**How to complete this task**. Substitute "position" for "location" in the listing lines, beginning at the line that contains "The height and width of the screenshot is (2341, 1080)." and ending with the last line of the listing, and reproduce those lines with all other wording unchanged. Omit the pictures from your answer.

Saved entries
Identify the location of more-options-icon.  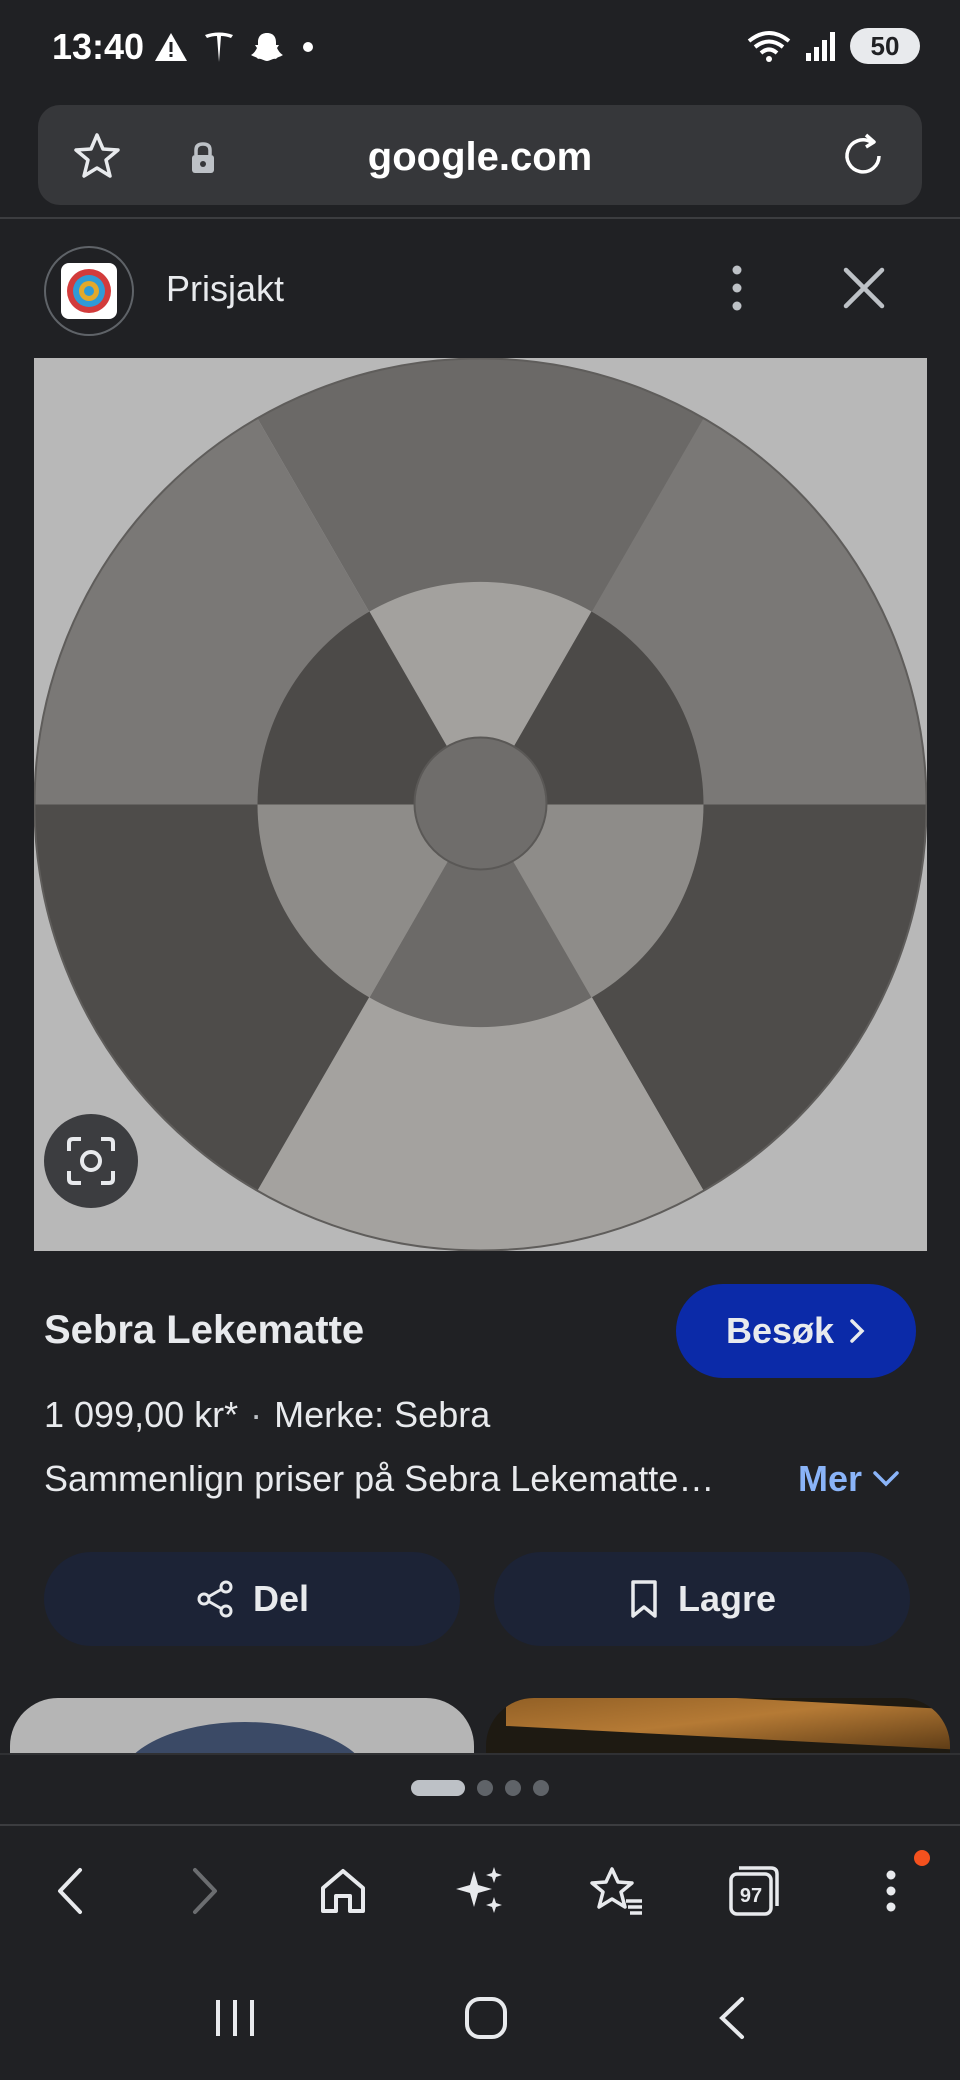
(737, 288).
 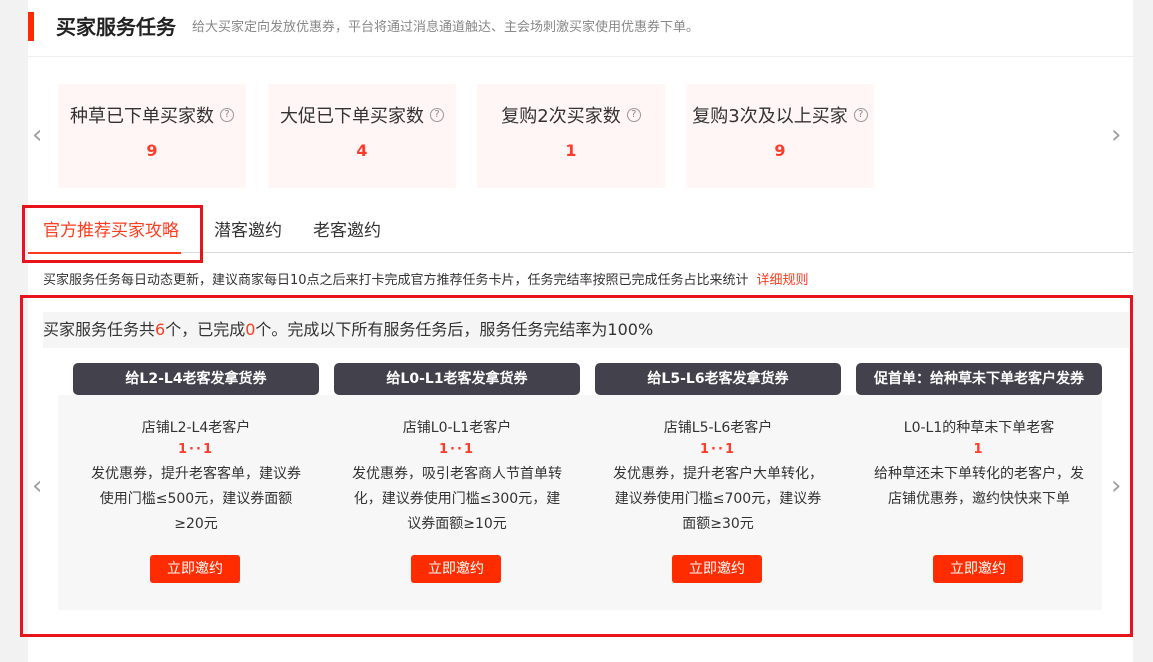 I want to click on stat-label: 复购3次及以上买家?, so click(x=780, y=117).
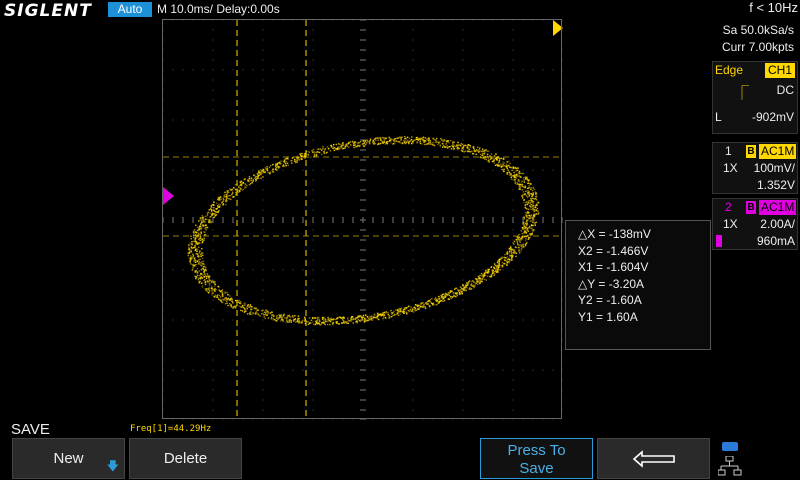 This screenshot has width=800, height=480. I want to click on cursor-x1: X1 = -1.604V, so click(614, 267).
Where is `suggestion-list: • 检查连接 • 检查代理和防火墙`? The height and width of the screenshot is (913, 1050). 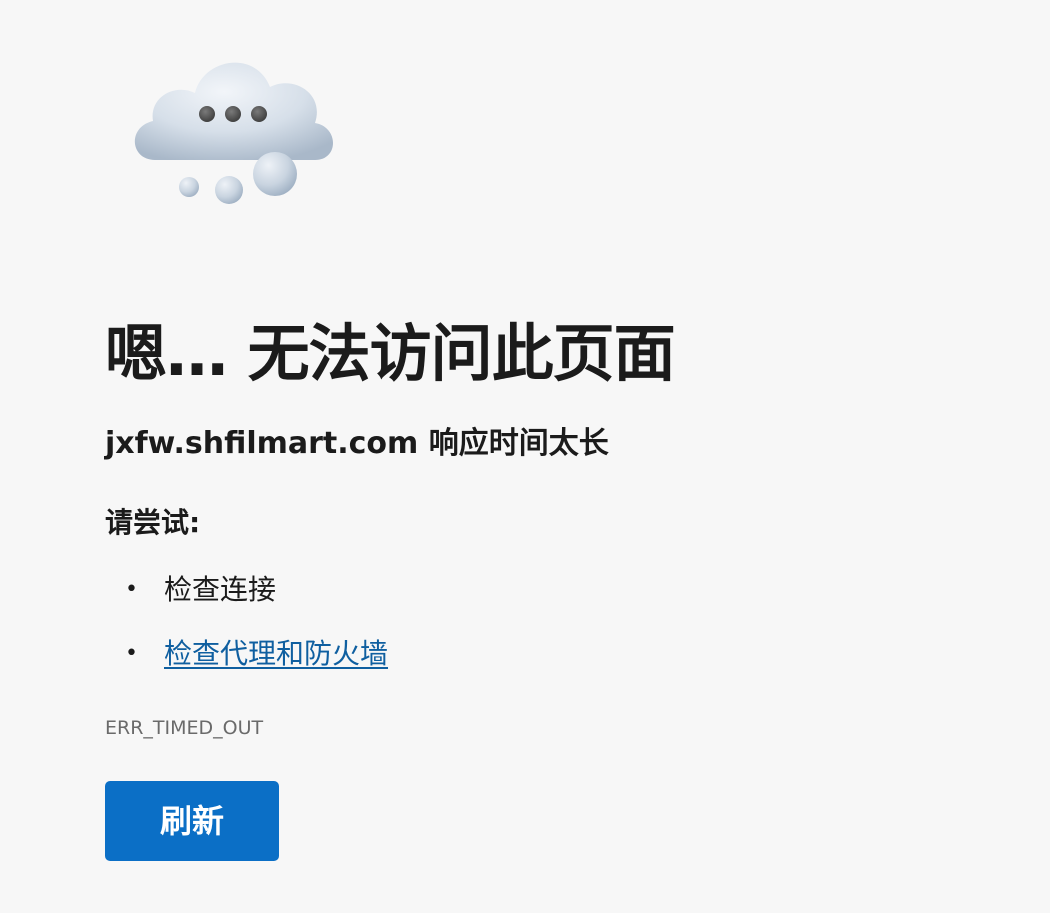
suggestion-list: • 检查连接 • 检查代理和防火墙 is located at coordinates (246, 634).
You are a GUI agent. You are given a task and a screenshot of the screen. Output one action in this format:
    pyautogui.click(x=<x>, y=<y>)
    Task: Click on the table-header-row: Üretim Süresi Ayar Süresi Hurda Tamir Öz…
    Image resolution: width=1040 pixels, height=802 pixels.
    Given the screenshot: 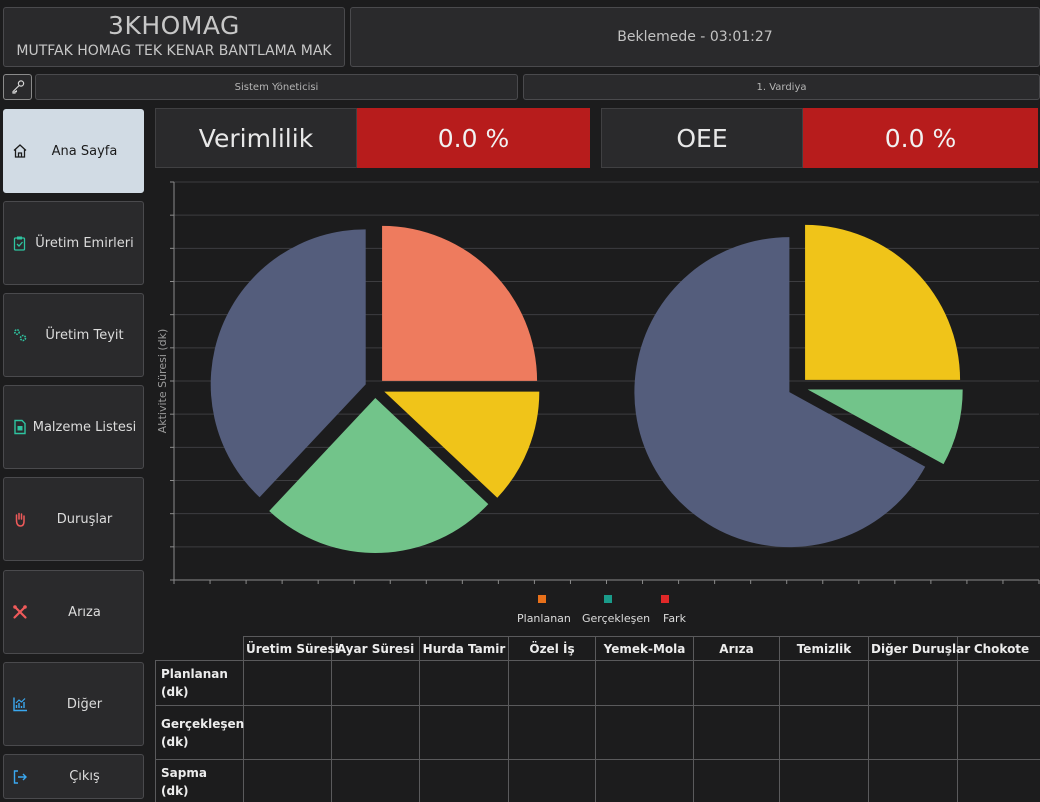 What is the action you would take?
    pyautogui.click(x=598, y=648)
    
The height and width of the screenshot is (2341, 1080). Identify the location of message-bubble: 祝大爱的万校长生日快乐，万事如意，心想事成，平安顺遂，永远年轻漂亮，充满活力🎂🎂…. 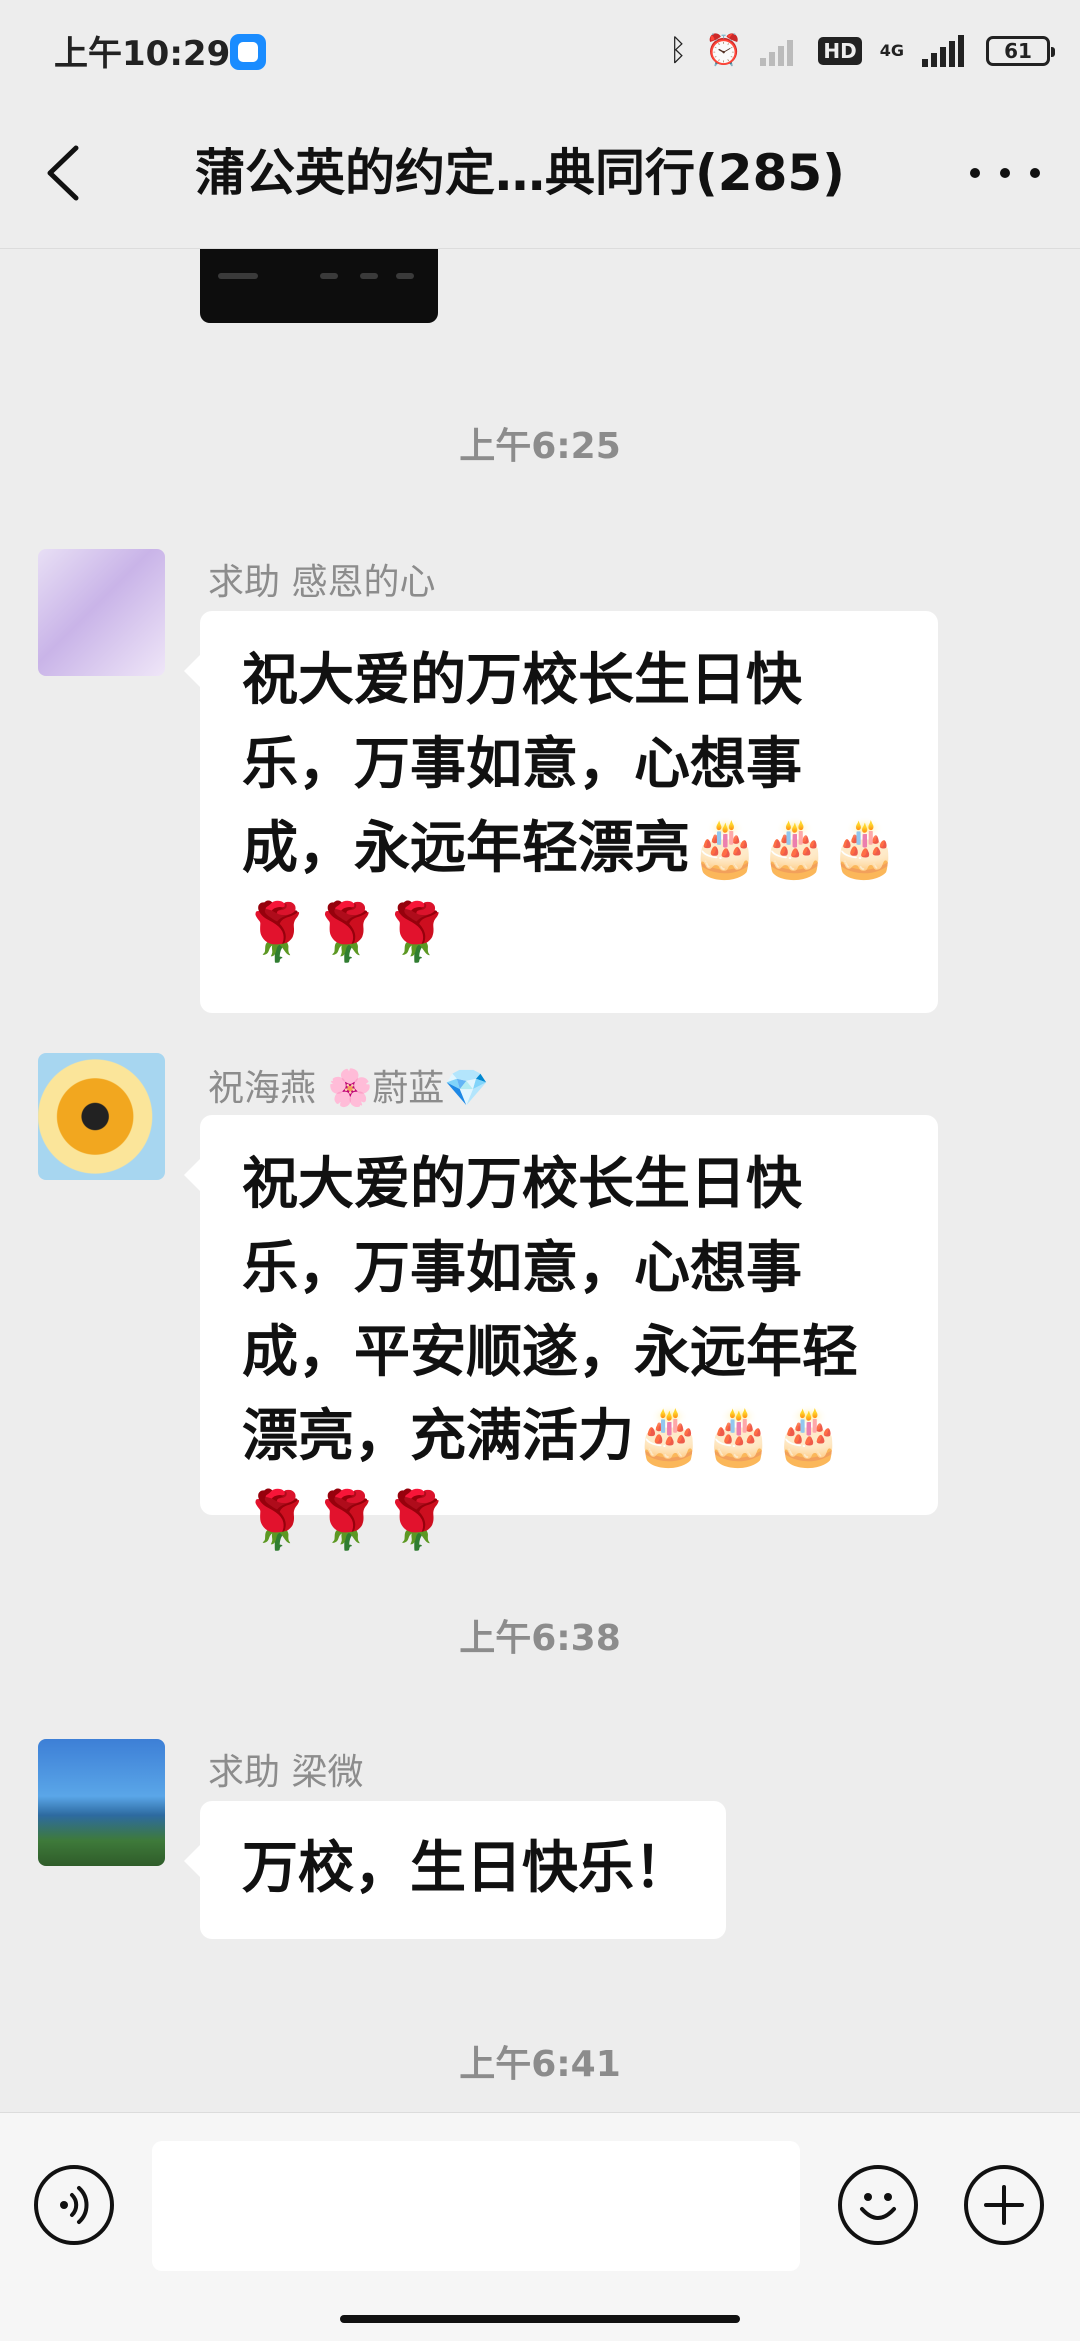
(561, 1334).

**Answer space**.
The height and width of the screenshot is (2341, 1080). Identify the position of message-bubble: 祝大爱的万校长生日快乐，万事如意，心想事成，平安顺遂，永远年轻漂亮，充满活力🎂🎂…. 
(561, 1334).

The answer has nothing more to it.